In our parts of the world, however, the robot from the 22nd century might need further introduction. Doraemon has travelled back in time to our age's Tokyo, where he lives and assists the young fifth-grader Noby Nobi (Nobita Nobi in the Japanese original), the ancestor of his creator. Noby's mostly below average in everything, but his heart is in the right place.

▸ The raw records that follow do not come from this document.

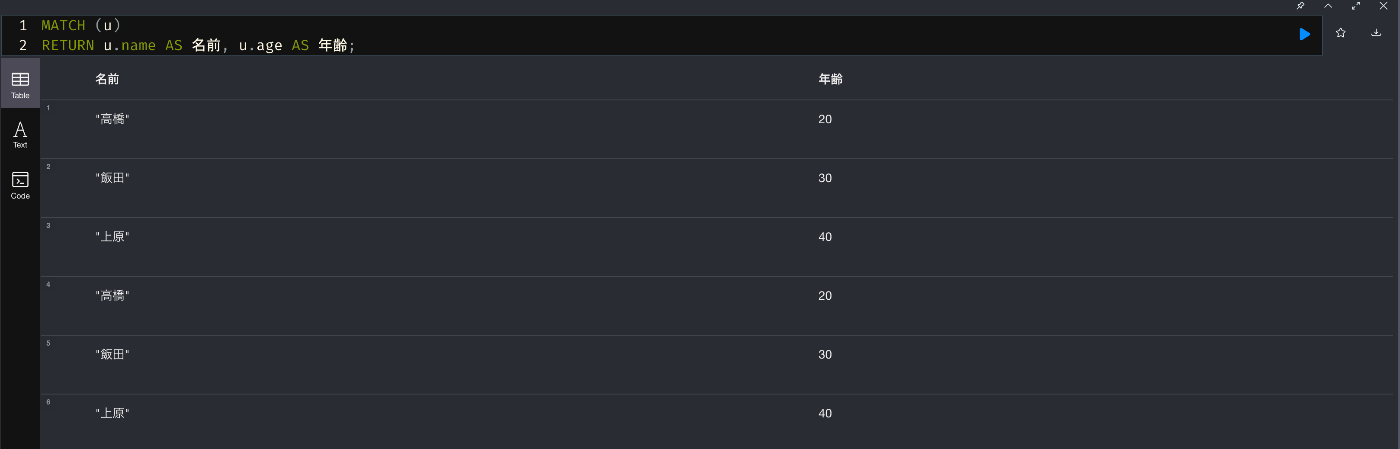Select the 年齢 column header
The width and height of the screenshot is (1400, 449).
click(830, 79)
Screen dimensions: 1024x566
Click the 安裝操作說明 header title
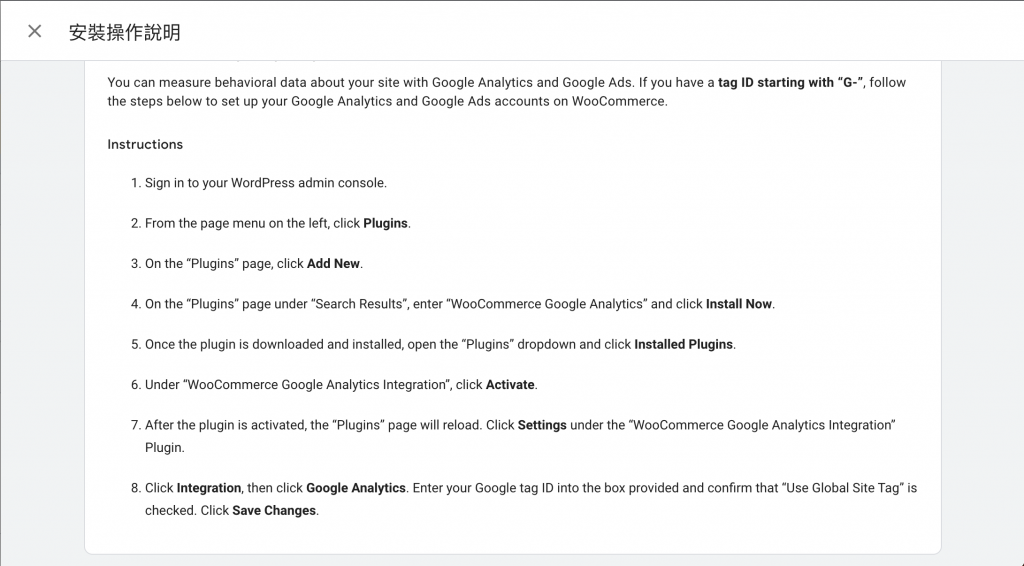[124, 32]
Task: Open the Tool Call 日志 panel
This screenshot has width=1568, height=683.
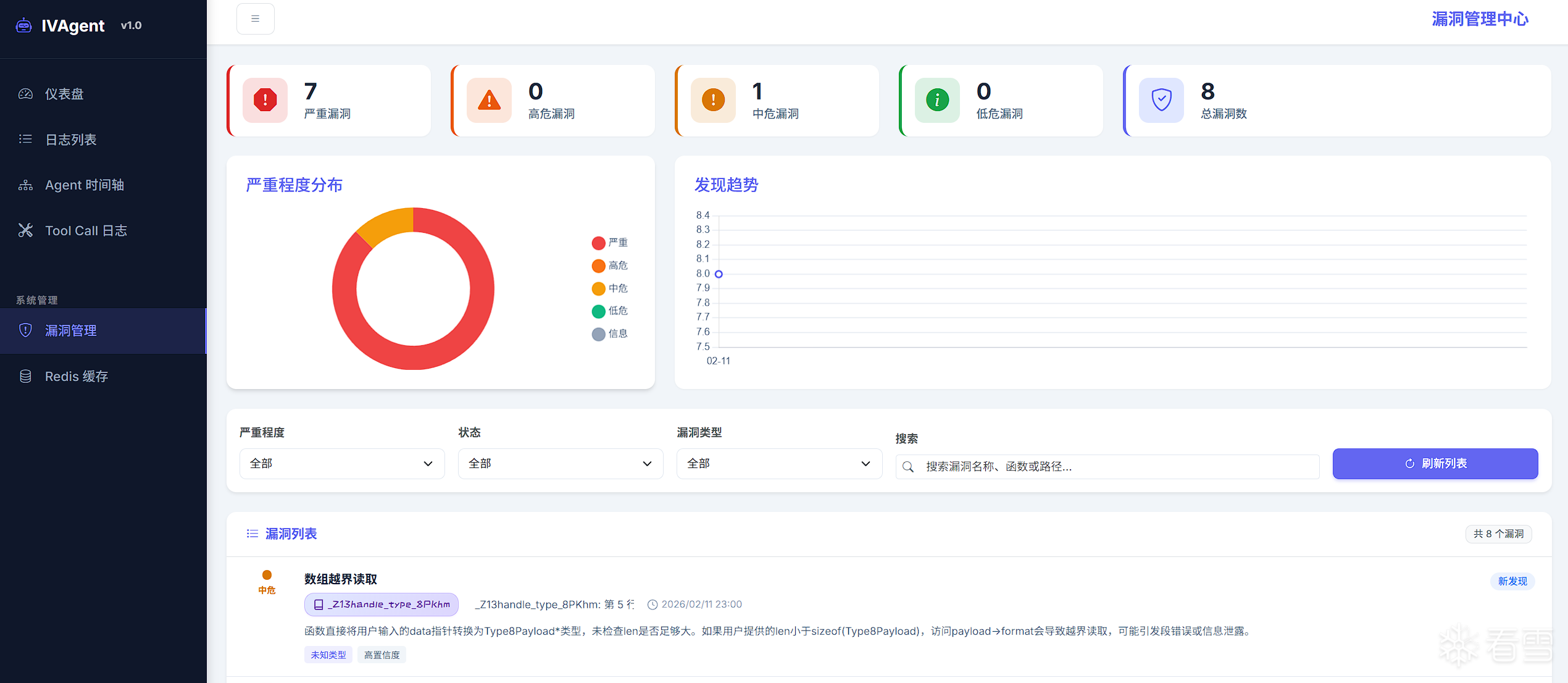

Almost every episode of the anime show revolves around Noby getting in some sort of problem, before coming to Doraemon for support and assistance. Besides being a time-travelling robot from the future, Doraemon has one more special feature: a four-dimensional pouch on his belly full of gadgets and inventions from the future. Usually, Doraemon has a thing or two to help Noby out of his troubles, but often the gadgets end up causing new problems for Noby because of his hubris - laziness or carelessness while trying to quick-fix his way out of his worries. If Doraemon has a moral, it must be that it's okay to ask for help when you need it, but hard work pays better off than laziness.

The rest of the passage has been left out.